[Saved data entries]
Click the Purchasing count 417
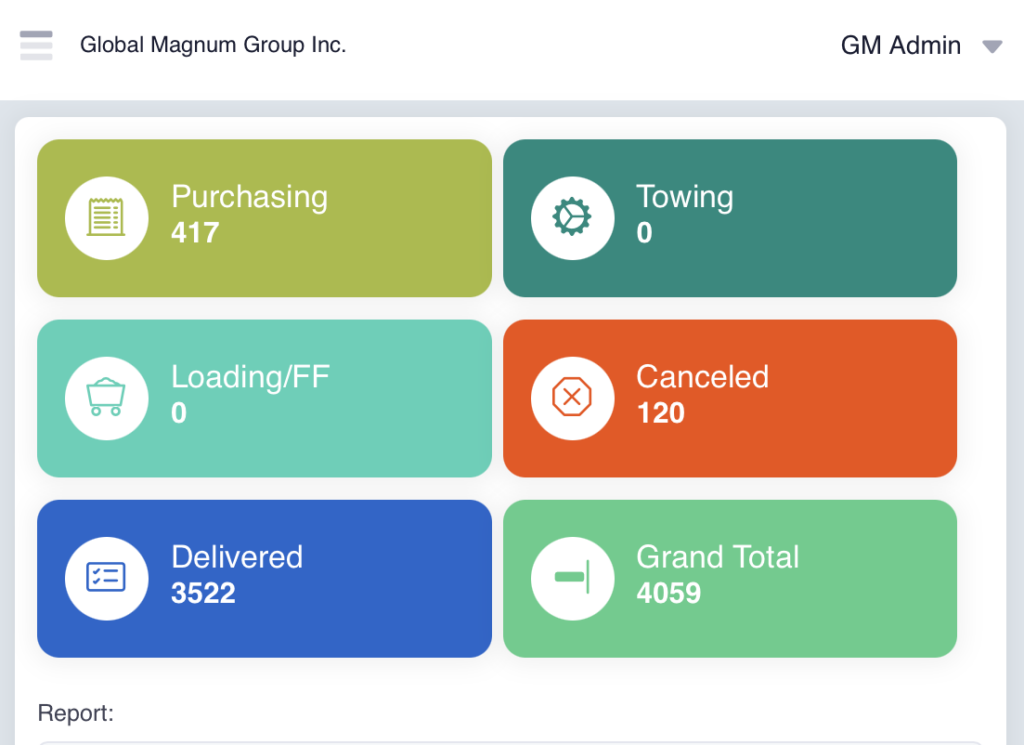[195, 233]
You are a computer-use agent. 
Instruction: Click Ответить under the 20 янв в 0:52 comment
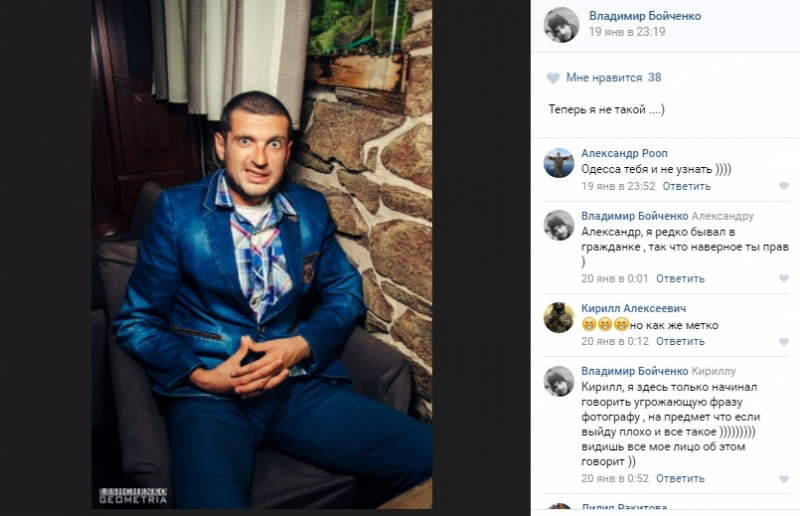point(680,479)
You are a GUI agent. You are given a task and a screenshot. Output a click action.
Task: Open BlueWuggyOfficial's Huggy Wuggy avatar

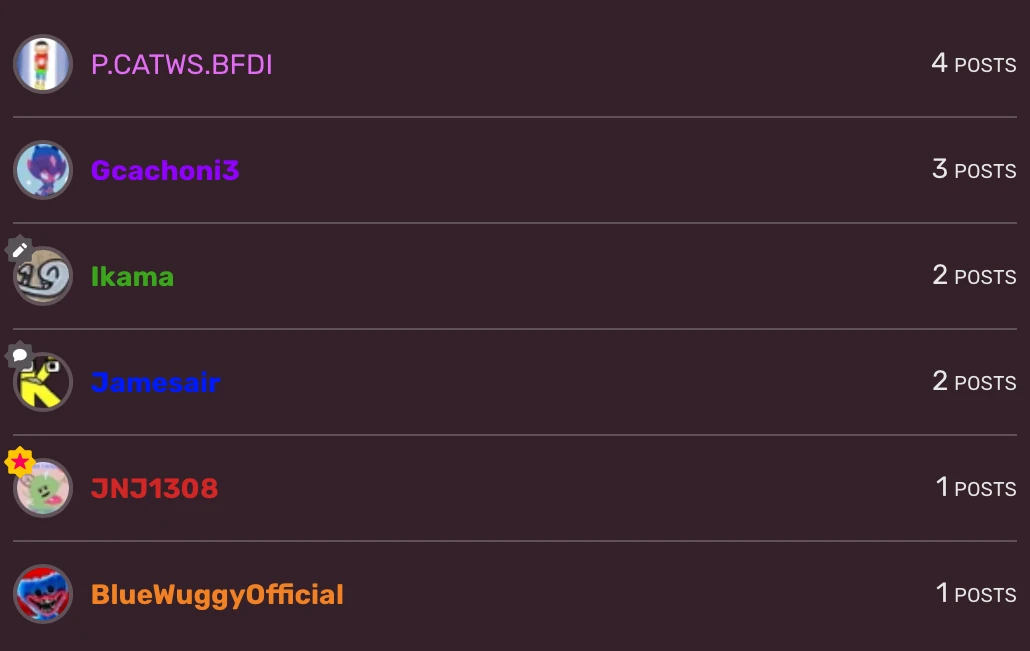[x=42, y=594]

• [Instructions for the task]
The answer must be an exact copy of the lines from the one containing "You are a computer-use agent." through the last line of the records, and nothing else. Pictures do not belong in it.

• [Written response]
You are a computer-use agent. 
Instruction: Click Ответить under the 20 янв в 0:52 comment
point(680,479)
You are a GUI agent. You are given a task and a screenshot. Output a click action.
Task: Open BlueWuggyOfficial's Huggy Wuggy avatar

[x=42, y=594]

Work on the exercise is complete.